FIFA nach UEFA-Drohung: „Niemand verkauft den Fußball“
Die FIFA um Präsident Gianni Infantino erklärt sich. (Archivfoto) Foto: Tony Gutierrez/AP/dpa
Die UEFA leistet massiven Widerstand gegen den in dieser Woche vorgeschlagenen Investorendeal der FIFA. Jetzt reagiert der Weltverband mit einer Mitteilung auf die Kritik.
Zürich.

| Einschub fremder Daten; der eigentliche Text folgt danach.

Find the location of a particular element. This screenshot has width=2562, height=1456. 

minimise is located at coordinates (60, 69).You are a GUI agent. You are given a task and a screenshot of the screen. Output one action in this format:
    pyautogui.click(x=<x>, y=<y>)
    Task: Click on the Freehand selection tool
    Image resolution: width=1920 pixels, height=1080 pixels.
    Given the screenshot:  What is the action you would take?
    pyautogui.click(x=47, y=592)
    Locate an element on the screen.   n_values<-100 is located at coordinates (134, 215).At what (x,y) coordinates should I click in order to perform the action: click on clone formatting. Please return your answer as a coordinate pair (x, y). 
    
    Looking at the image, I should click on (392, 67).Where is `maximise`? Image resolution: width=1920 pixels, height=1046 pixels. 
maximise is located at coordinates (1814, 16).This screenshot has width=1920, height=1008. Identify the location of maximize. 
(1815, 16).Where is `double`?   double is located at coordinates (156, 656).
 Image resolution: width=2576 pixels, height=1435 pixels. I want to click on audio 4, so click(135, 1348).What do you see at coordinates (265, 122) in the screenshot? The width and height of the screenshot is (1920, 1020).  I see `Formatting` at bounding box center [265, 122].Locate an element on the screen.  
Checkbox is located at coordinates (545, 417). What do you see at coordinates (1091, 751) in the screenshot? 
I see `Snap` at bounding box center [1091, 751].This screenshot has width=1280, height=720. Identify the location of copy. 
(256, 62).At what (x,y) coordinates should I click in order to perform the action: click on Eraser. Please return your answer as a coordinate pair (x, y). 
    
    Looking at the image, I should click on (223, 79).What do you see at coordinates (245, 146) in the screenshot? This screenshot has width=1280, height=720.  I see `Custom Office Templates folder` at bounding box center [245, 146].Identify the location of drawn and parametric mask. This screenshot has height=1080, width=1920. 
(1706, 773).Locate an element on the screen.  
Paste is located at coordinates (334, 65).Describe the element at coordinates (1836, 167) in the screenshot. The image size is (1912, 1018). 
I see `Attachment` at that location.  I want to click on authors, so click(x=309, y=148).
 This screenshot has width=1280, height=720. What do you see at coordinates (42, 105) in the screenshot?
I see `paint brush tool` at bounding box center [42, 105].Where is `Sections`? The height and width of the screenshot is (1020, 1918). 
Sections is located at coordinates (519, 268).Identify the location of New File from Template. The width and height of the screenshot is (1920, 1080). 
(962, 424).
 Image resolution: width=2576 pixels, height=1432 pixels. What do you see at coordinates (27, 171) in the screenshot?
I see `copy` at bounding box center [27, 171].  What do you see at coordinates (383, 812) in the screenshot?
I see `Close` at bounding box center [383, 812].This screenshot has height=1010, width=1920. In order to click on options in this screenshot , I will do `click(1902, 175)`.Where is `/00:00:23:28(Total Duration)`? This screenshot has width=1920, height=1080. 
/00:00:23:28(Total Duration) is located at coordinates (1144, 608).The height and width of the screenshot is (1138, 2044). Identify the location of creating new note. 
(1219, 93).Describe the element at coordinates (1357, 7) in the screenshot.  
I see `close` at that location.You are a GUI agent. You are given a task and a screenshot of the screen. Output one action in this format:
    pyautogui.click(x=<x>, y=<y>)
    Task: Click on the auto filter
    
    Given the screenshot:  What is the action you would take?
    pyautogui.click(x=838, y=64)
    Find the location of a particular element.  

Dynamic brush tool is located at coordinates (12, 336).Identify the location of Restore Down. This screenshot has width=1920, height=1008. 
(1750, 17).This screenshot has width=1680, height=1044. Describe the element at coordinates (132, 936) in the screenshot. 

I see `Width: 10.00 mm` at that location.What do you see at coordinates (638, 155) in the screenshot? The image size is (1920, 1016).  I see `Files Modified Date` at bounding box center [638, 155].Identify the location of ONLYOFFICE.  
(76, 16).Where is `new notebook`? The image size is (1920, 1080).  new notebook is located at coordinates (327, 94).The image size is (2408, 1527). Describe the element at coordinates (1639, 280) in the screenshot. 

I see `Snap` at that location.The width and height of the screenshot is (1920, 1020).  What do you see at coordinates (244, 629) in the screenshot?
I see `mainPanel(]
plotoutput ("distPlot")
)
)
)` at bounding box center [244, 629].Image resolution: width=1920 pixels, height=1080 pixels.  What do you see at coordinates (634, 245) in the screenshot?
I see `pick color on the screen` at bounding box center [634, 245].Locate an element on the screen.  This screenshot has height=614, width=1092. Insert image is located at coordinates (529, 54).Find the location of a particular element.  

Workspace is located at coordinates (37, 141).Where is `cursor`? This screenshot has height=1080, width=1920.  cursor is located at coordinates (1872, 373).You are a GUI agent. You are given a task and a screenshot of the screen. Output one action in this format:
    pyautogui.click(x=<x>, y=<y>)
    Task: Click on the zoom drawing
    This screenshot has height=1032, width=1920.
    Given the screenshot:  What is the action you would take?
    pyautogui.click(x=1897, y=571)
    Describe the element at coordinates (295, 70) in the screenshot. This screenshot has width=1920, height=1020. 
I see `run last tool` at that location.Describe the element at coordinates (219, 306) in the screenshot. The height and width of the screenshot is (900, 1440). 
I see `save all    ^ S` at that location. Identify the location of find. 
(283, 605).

Nach der Boykott-Drohung der UEFA hat die FIFA die Pläne zur Gründung einer Tochtergesellschaft, mit der ein Teil der kommerziellen Rechte an FIFA-Turnieren an Investoren verkauft werden sollte, verteidigt. „Wir respektieren die öffentlich geäußerten Rückmeldungen und Bedenken und bekräftigen unser Bekenntnis zu einer offenen und demokratischen Konsultation“, teilte der Fußballweltverband in einem Statement mit.
Die FIFA gab an, der geplante Konsultationsprozess sei durch fehlerhafte Medienberichte gestört worden. „Niemand verkauft den Fußball“, beteuerte der Weltverband. „Das ist etwas, was die FIFA niemals in Betracht ziehen würde.“ Die FIFA Forward Enterprise (FFE) sei ausschließlich vorgeschlagen worden, um sicherzustellen, dass alle FIFA-Mitgliedsverbände die Möglichkeit haben, die kommerziellen Chancen des Fußballs in ihren jeweiligen Ländern sinnvoll zu nutzen.
Der Weltverband um Präsident Gianni Infantino hatte am Dienstag angekündigt, über die geplante Tochtergesellschaft FFE mehr als vier Milliarden US-Dollar von externen Investoren einwerben zu wollen. Auch künftige WM-Turniere sollen dann unter dem Dach der neu gegründeten FFE organisiert werden, dessen Mehrheits-Eigentümer der Weltverband wäre.
Die scharfen Worte der UEFA in ihrer Boykott-Drohung
Der europäische Fußballdachverband UEFA hatte am Donnerstagabend mit scharfen Worten einen Boykott aller FIFA-Turniere angekündigt, sollte die FIFA an ihrem Investorendeal festhalten. „Europas Position ist eindeutig. Wir werden diesem Modell niemals unsere Legitimität verleihen. Niemand hat das moralische Recht, etwas zu verkaufen, das er lediglich treuhänderisch für die nächste Generation verwaltet“, schrieb die UEFA nach einer Dringlichkeitssitzung.
Wenige Stunden später lehnte auch der für Nord- und Mittelamerika sowie die Karibik zuständige Kontinentalverband Concacaf die Investorenpläne geschlossen ab. Ohne die 55 Stimmen der Europäer und die 35 Stimmen aus Nord- und Mittelamerika dürfte es für den FIFA-Boss schwierig werden, unter den 211 Mitgliedsverbänden überhaupt eine Mehrheit zu erreichen.
FIFA verweist auf „demokratische Grundsätze“
Die FIFA verwies in ihrer Reaktion auf ihre „demokratischen Grundsätze“. Jeder habe das Recht, seinen Widerstand zum Ausdruck zu bringen und weitere Klarstellungen einzufordern, „aber keine einzelne Instanz kann für sich beanspruchen, alle 211 Mitgliedsverbände weltweit zu vertreten“, hieß es. „Jedem Mitgliedsverband sollte es gestattet sein, den Vorschlag zu prüfen und bei der Gestaltung seiner eigenen Zukunft mitzureden.“
Die genauen Investorenpläne, die die FIFA am Dienstag mit einigen Details erläutert hatte, führte der Weltverband in seinem Schreiben nicht erneut auf.